Endocare says cryoablation an effective technique for renal, lung, liver tumors

By Elaine Rigoli

Tampa, Fla., March 31 - Endocare, Inc. said its cryoablation technology, when properly administered, is an effective ablative technique for renal, lung and liver tumors, as long as protocols are tailored to the patient and tumor and patient selection guidelines are optimized.

Endocare also said that recent animal studies suggest that although cryoablation physically treats only the specific tumor site targeted, in combination with immunotherapy agents, the immune effect may be able to treat systemic metastases throughout the body.

In the first of three recent studies, Endocare investigated whether the preservation of tumor antigens in the cryoablation treatment site leads to a systemic immune response that may treat remote tumors, according to a news release.

The study found that mice whose tumors were treated with cryoablation showed a survival advantage compared to mice treated with surgery.

Endocare said these early results suggest a systemic immune effect may occur on tumor metastases following cryoablation and warrant further study of the observed anti-tumor effects.

The second study evaluated the factors that influence the initial success rate and complication rate of percutaneous computed tomography-guided cryoablation of localized renal cell carcinoma tumors.

Twenty-one patients with a total of 23 tumors were treated with percutaneous computed tomography-guided cryoablation under conscious sedation on an outpatient basis.

This technique proved to be successful for guiding probe placement and monitoring ice-ball formation, and results determined that tumor location and size were the major determinants for achieving tumor eradication, the company said.

The third study questioned how close two overlapping ablation probes need to be to treat tumors larger than a single probe ablation treatment zone.
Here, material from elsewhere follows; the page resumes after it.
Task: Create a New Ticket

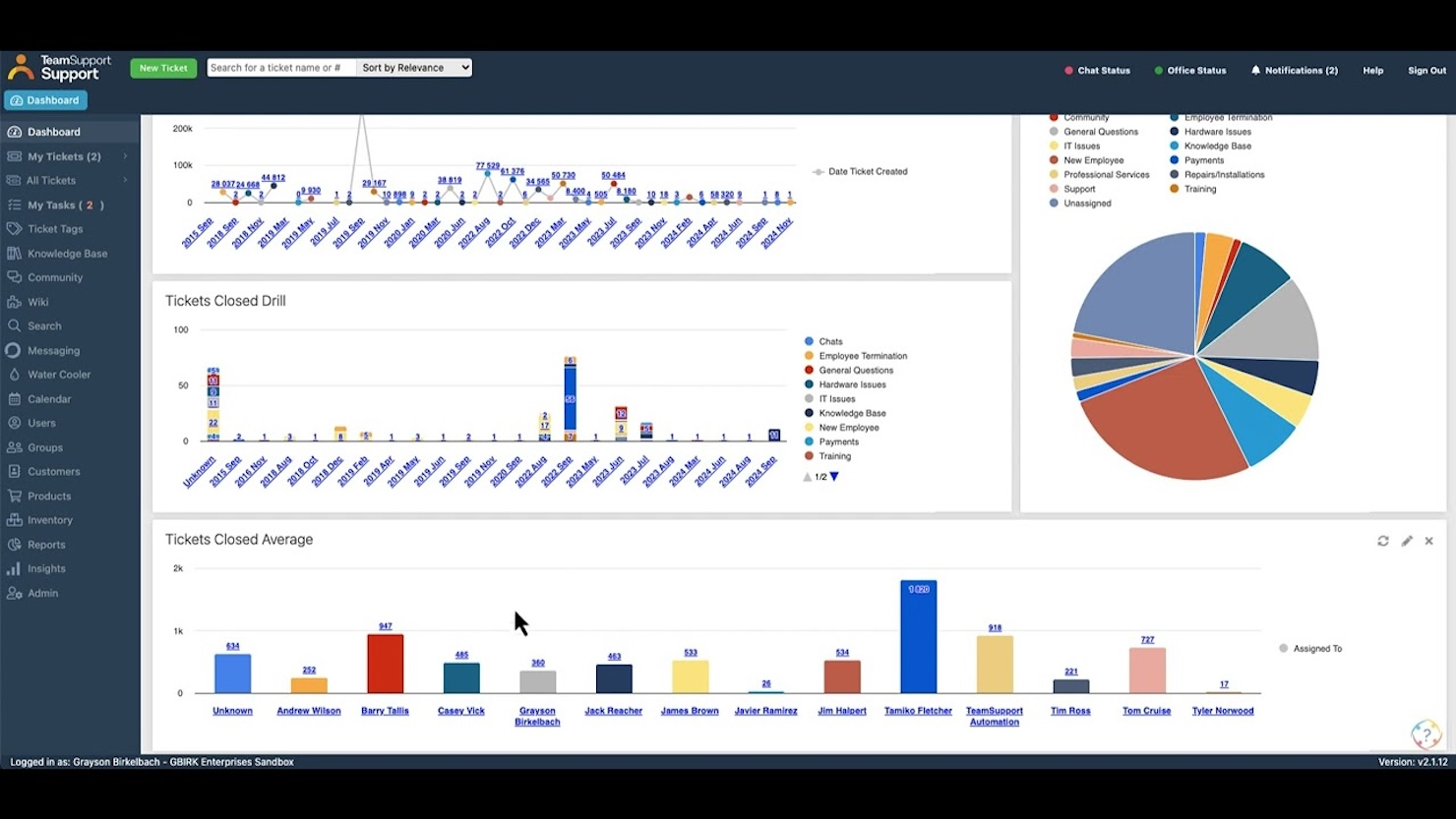Action: (x=162, y=68)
The study also investigated whether synergistic effects of simultaneously ablating multiple probes make multiple probes better than serial single ablations and if thermal maps in different tissues are the same.

The study concluded that appropriate spacing between two CryoProbes is necessary to create successful overlapping ablations and different protocols should be employed when treating different tissues, according to the release.

Based in Irvine, Calif., Endocare is a medical device company focused on the development of minimally invasive technologies for tissue and tumor ablation.